Sometimes because you're a startup and you're existentially at risk of not existing as a default state, you have to do the crazy thing. In the early days we realized with just tax withholding, there's no differentiation and it's hard to say you do benefits if you don't touch health insurance. We’re now an enhanced direct enrollment provider and there are eight of them total. Hundreds have tried and it was a 22 month audit just to get through the front door. I think if we had been a more established company, we would've failed at it too. It was because it was sort of like we have to figure this out or die.

How would you describe the company culture?

In the early days, your culture's always evolving. When you're about 20 people, every time you add someone to the team, they're adding a fairly large percentage to the culture. I think building a team is the hardest part of running and scaling a startup. The words I use a lot are scrappy, agile and very comfortable with the unknown and autonomy.
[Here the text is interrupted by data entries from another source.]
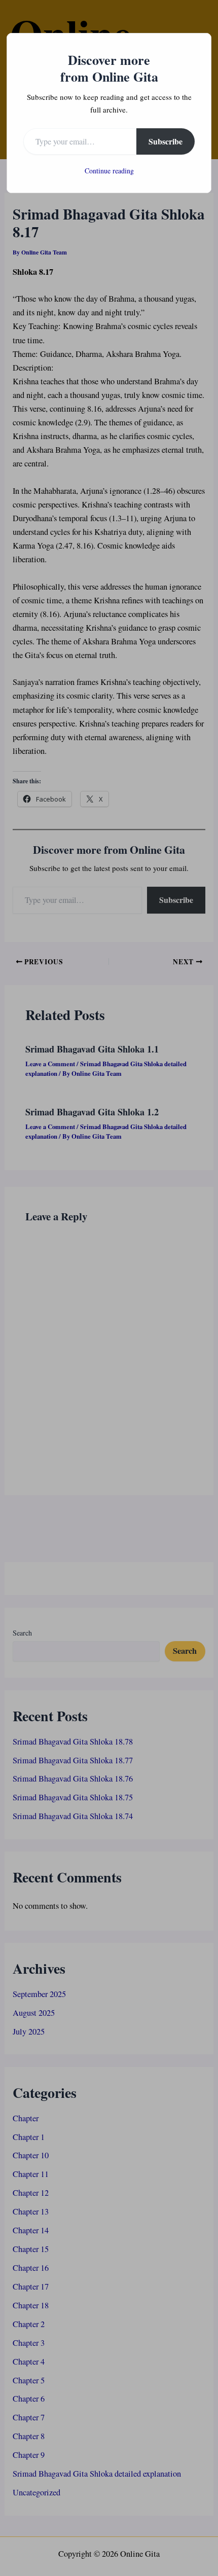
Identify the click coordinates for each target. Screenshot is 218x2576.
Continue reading (109, 170)
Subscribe (166, 141)
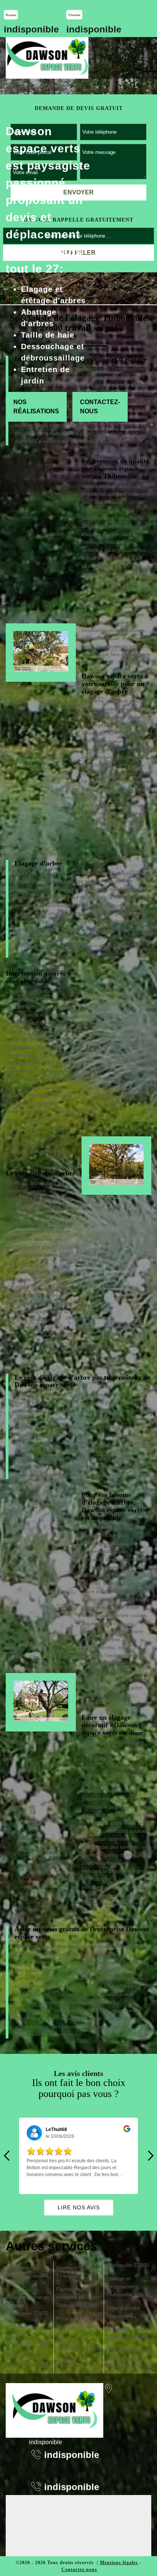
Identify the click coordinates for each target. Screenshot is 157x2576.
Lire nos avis (79, 2207)
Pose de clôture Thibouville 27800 (77, 2322)
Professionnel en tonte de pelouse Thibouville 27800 (127, 2359)
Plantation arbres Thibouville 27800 (127, 2333)
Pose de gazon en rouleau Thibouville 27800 (28, 2305)
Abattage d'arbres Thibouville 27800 (77, 2272)
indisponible (31, 29)
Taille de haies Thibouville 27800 (27, 2360)
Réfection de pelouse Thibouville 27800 (27, 2335)
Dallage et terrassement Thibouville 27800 (127, 2286)
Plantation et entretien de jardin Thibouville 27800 (78, 2297)
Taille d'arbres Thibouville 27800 (127, 2312)
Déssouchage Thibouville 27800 (77, 2344)
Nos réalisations (36, 406)
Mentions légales (119, 2562)
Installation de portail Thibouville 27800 (27, 2276)
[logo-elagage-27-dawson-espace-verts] (47, 58)
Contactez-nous (100, 406)
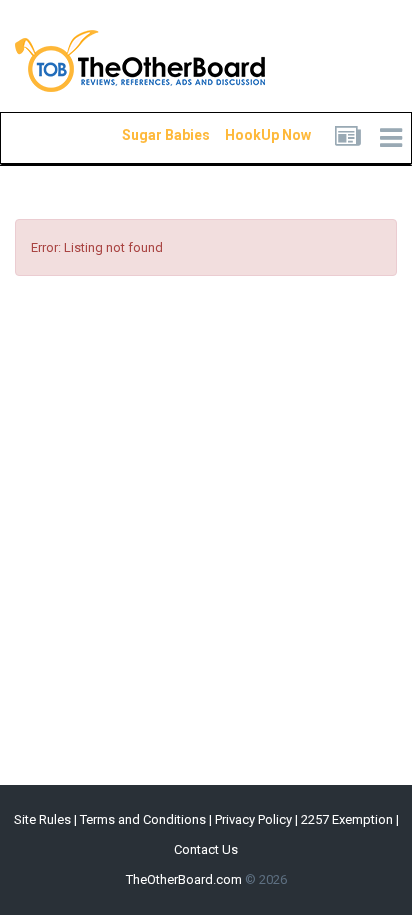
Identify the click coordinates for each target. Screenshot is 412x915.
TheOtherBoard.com (184, 879)
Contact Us (206, 849)
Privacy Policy (253, 819)
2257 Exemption (347, 819)
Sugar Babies (142, 135)
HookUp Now (245, 135)
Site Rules (42, 819)
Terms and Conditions (143, 819)
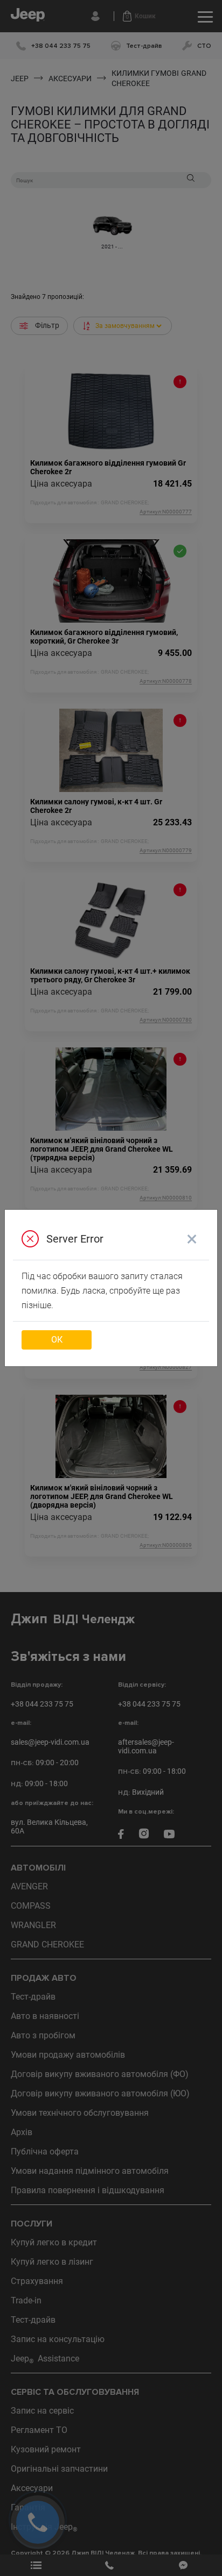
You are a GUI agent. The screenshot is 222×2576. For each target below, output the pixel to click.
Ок (57, 1340)
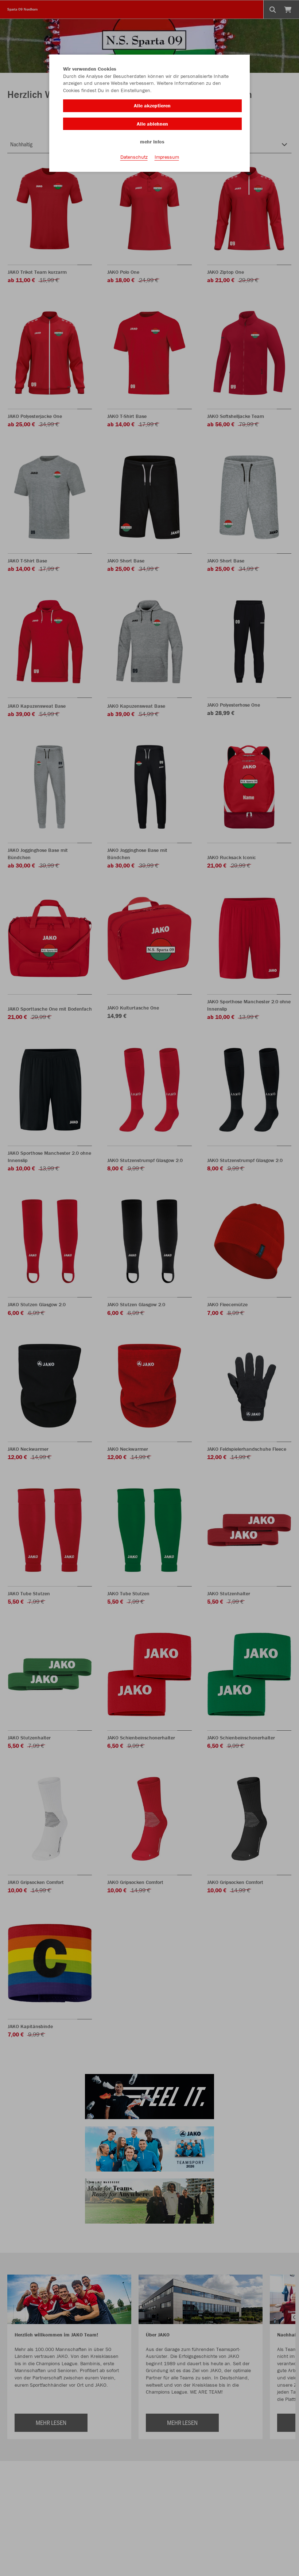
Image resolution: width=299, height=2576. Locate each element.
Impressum (167, 157)
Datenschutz (134, 157)
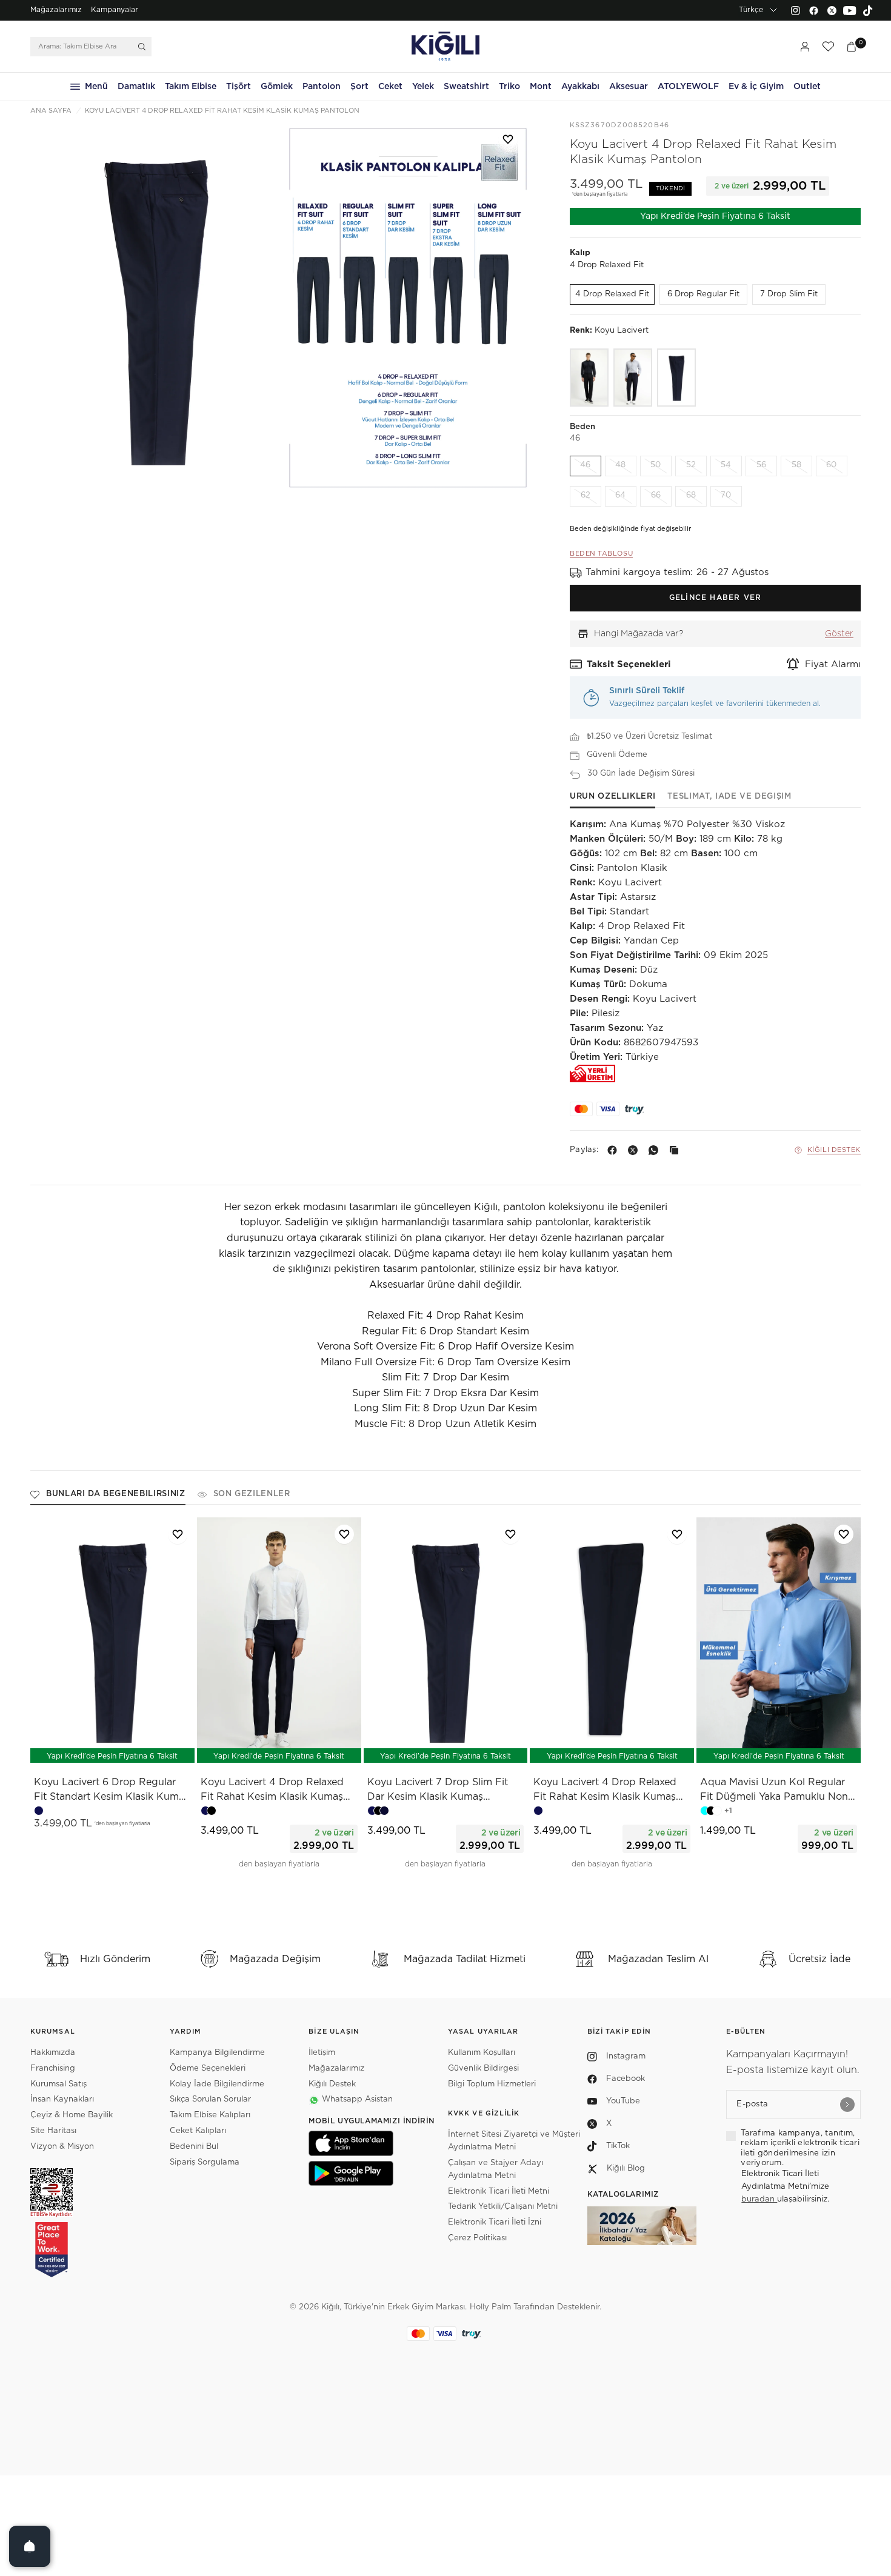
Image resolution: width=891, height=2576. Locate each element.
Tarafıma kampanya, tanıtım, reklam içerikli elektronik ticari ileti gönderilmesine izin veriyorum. (800, 2148)
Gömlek (277, 86)
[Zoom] (155, 308)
A lot of companies that are at this stage have double or triple the number of employees we have. We've been intentionally lean. That means that you have to build a team that is very strong on its own with people that are very self-motivated. I can sit across from someone who I think is brilliant and talented and wonderful and also recognize that they're not necessarily the right fit for my company.

Why is now an exciting time to be at Catch?

We’re solving a real problem. Our customers run at us with stories of how we've made their lives better in a way that is almost overwhelming. When Covid hit, we had customers who were so thankful to have money in cash. For customers like hair stylists, photographers, caterers… their income just disappeared. But we’d helped them have money set aside so they were more prepared. We also then helped them get additional tax credits that were available for health insurance when the American Rescue Plan came out.

Venture-backed is very different than nonprofit, and I’ve been at both. Sometimes people think venture-backed has to feel dog-eat-dog ruthless – profit at all costs. But I think we've found a really nice business model that allows us to scale something that doesn't feel icky.

This interview has been edited and condensed for clarity.